> Passage given:

▼▼▼

Now, what, why would that be?

 

Speaker:

because I have a file which represents a disk, the entire file

 

Speaker:

doesn't change every time, right?

 

Speaker:

Parts of the file

 

Speaker:

it's, so we're talking to a VMDK file or VDK, For, for,

 

Speaker:

Hyper V, VDDK, that can't say VDDK.

 

Speaker:

I think it's VDDK.

 

Speaker:

Yeah,

 

Speaker:

I think you're right.

 

Speaker:

so you're saying if anything changes on there,

 

Speaker:

you're backing up the entire whole

 

Speaker:

do an incremental, exactly.

 

Speaker:

You're going

 

Speaker:

it's the entire file change, right?

 

Speaker:

So you're backing up the entire thing, but that doesn't make sense when

 

Speaker:

you have files which are say 10, 50, 100, 200 gigabytes and you're backing

 

Speaker:

that up every single time and so with block level incrementals What they

 

Speaker:

basically have done is say, okay What blocks have changed in this VMDK?

 

Speaker:

Let me just back those up, right?

 

Speaker:

Oracle also for databases, they do something similar, right?

 

Speaker:

Where it's hey Let me only back up the blocks within an Oracle data

 

Speaker:

file that have changed rather than backing up the entire Oracle database.

 

Speaker:

And how does the backup product know which blocks have changed?

 

Speaker:

Usually you have to rely on that vendor to tell you.

 

Speaker:

So in the case of Oracle, right?

 

Speaker:

You're usually integrating with Oracle RMAN via SBT or some other

 

Speaker:

mechanism where Oracle knows, okay, I keep track of the database blocks.

 

Speaker:

I know which ones are new.

 

Speaker:

Here is a list of blocks that you need to care about.

 

Speaker:

Same thing with VMware, when you have their, what is their SDK called?

 

Speaker:

VADP.

 

Speaker:

Yeah.

 

Speaker:

they've changed

 

Speaker:

the name.

 

Speaker:

Yeah.

 

Speaker:

They've changed the name, but basically they're, they have an API to talk to,

 

Speaker:

and they maintain a bitmap, right?

 

Speaker:

And then they just give you, here's a map of the bits that you need to go get.

 

Speaker:

These are the bits that have changed.

 

Speaker:

They maintain that.

▲▲▲

> Supplied material:
▼▼▼

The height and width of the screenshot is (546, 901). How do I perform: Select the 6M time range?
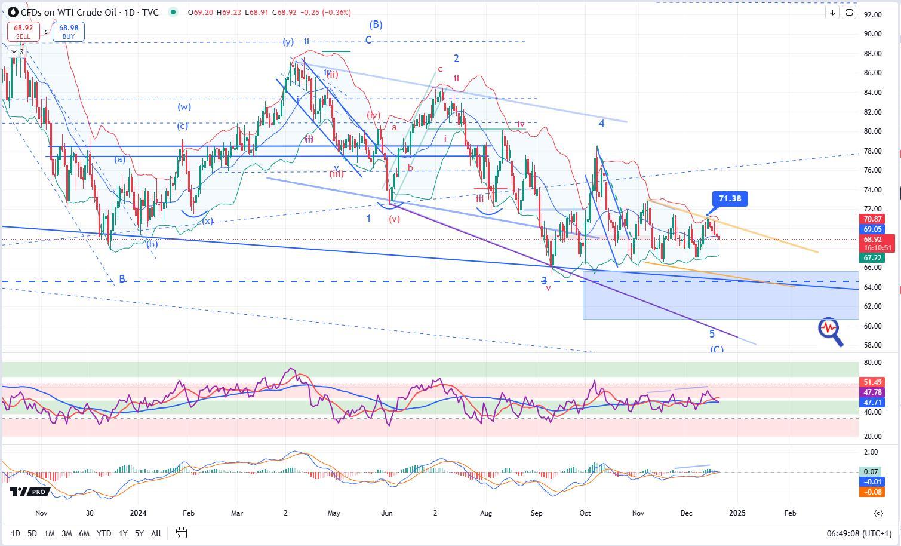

▲▲▲

> Tasks and exercises:
(1) What does the backup conversation say VMware maintains to record which bits have changed?
(2) Please reproduce word for word the part of the backup conversation that opens with the words containing "basically have done" and closes with "something similar, right?".

> Results of the exercise:
(1) A bitmap.

(2)
basically have done is say, okay What blocks have changed in this VMDK?

 

Speaker:

Let me just back those up, right?

 

Speaker:

Oracle also for databases, they do something similar, right?